→ Exercise instructions:
Format each line of the listing below as a JSON array of strings, one string per line, omitting any blank lines.

→ Material provided:
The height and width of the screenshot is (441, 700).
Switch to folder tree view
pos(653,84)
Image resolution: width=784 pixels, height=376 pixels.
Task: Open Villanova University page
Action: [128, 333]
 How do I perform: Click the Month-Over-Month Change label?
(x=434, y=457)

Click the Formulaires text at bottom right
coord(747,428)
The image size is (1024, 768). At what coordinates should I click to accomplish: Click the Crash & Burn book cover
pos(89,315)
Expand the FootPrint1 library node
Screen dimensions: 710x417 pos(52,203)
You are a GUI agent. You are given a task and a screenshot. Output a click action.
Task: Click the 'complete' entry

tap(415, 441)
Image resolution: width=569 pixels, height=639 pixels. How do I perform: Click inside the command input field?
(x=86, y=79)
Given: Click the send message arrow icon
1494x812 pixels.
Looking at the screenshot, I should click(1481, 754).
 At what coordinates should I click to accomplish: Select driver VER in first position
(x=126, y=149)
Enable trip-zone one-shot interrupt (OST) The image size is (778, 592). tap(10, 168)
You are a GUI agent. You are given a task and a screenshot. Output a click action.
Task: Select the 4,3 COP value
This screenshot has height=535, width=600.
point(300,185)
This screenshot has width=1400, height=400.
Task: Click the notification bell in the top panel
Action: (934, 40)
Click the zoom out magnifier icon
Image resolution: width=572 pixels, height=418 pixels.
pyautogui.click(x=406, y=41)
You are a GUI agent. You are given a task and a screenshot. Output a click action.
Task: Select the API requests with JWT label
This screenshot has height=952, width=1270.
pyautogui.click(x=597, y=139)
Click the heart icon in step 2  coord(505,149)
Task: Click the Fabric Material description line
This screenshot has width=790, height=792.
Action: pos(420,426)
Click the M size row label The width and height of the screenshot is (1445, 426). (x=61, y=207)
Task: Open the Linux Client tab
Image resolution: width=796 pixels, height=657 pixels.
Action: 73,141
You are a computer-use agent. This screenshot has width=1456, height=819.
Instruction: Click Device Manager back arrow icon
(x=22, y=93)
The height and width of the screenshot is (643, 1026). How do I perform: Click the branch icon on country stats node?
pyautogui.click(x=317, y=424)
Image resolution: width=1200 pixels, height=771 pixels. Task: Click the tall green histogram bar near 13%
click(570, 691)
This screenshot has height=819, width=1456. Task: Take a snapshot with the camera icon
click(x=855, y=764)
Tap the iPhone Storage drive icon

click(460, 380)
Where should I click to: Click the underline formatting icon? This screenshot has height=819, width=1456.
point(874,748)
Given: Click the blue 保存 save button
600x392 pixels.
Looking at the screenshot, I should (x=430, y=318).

→ Expected answer:
[
  "The height and width of the screenshot is (441, 700).",
  "Switch to folder tree view",
  "pos(653,84)",
  "Image resolution: width=784 pixels, height=376 pixels.",
  "Task: Open Villanova University page",
  "Action: [128, 333]",
  " How do I perform: Click the Month-Over-Month Change label?",
  "(x=434, y=457)",
  "Click the Formulaires text at bottom right",
  "coord(747,428)",
  "The image size is (1024, 768). At what coordinates should I click to accomplish: Click the Crash & Burn book cover",
  "pos(89,315)",
  "Expand the FootPrint1 library node",
  "Screen dimensions: 710x417 pos(52,203)",
  "You are a GUI agent. You are given a task and a screenshot. Output a click action.",
  "Task: Click the 'complete' entry",
  "tap(415, 441)",
  "Image resolution: width=569 pixels, height=639 pixels. How do I perform: Click inside the command input field?",
  "(x=86, y=79)",
  "Given: Click the send message arrow icon",
  "1494x812 pixels.",
  "Looking at the screenshot, I should click(1481, 754).",
  " At what coordinates should I click to accomplish: Select driver VER in first position",
  "(x=126, y=149)",
  "Enable trip-zone one-shot interrupt (OST) The image size is (778, 592). tap(10, 168)",
  "You are a GUI agent. You are given a task and a screenshot. Output a click action.",
  "Task: Select the 4,3 COP value",
  "This screenshot has height=535, width=600.",
  "point(300,185)",
  "This screenshot has width=1400, height=400.",
  "Task: Click the notification bell in the top panel",
  "Action: (934, 40)",
  "Click the zoom out magnifier icon",
  "Image resolution: width=572 pixels, height=418 pixels.",
  "pyautogui.click(x=406, y=41)",
  "You are a GUI agent. You are given a task and a screenshot. Output a click action.",
  "Task: Select the API requests with JWT label",
  "This screenshot has height=952, width=1270.",
  "pyautogui.click(x=597, y=139)",
  "Click the heart icon in step 2  coord(505,149)",
  "Task: Click the Fabric Material description line",
  "This screenshot has width=790, height=792.",
  "Action: pos(420,426)",
  "Click the M size row label The width and height of the screenshot is (1445, 426). (x=61, y=207)",
  "Task: Open the Linux Client tab",
  "Image resolution: width=796 pixels, height=657 pixels.",
  "Action: 73,141",
  "You are a computer-use agent. This screenshot has width=1456, height=819.",
  "Instruction: Click Device Manager back arrow icon",
  "(x=22, y=93)",
  "The height and width of the screenshot is (643, 1026). How do I perform: Click the branch icon on country stats node?",
  "pyautogui.click(x=317, y=424)",
  "Image resolution: width=1200 pixels, height=771 pixels. Task: Click the tall green histogram bar near 13%",
  "click(570, 691)",
  "This screenshot has height=819, width=1456. Task: Take a snapshot with the camera icon",
  "click(x=855, y=764)",
  "Tap the iPhone Storage drive icon",
  "click(460, 380)",
  "Where should I click to: Click the underline formatting icon? This screenshot has height=819, width=1456.",
  "point(874,748)",
  "Given: Click the blue 保存 save button",
  "600x392 pixels.",
  "Looking at the screenshot, I should (x=430, y=318)."
]